**GIVEN TASK**
Copy out every line of the records below, requests included, but scale each answer coordinate by 0.6 and round to the nearest whole number, with halves rounding up. Leave the numbers in the requests unchanged, and leave the pictures out of your answer.

━━━━━━━━━━

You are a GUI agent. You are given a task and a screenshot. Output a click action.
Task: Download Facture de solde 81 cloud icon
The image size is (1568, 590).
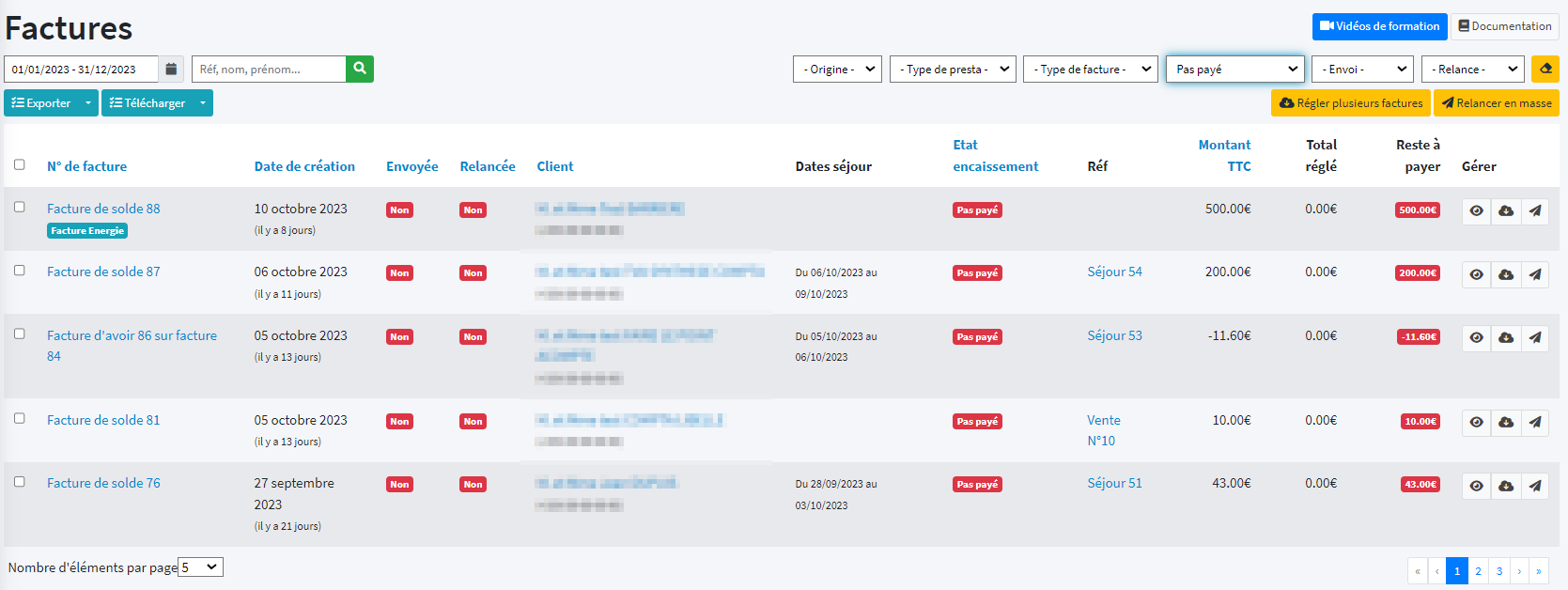(x=1505, y=423)
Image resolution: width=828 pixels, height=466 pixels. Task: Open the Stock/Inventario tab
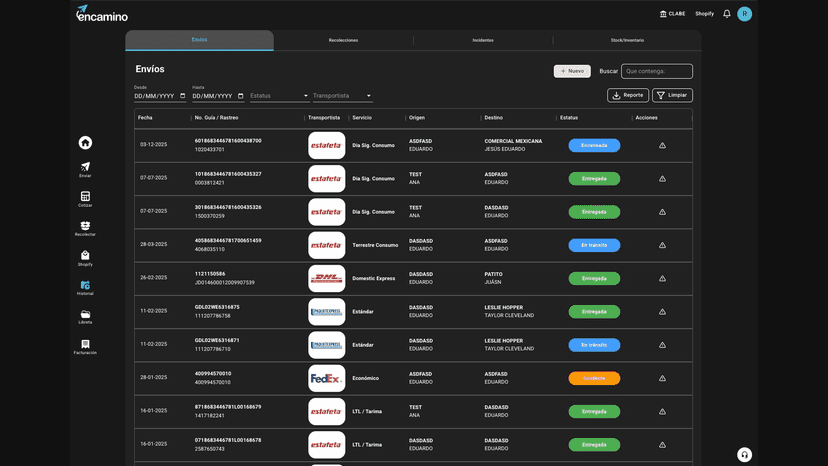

━━━━━━━━━━

**TASK ANSWER**
You are a GUI agent. You are given a task and a screenshot. Output a click action.
Task: Download Facture de solde 81 cloud icon
The image size is (1568, 590).
(x=903, y=254)
Image resolution: width=828 pixels, height=466 pixels. Task: Open the Stock/Inventario tab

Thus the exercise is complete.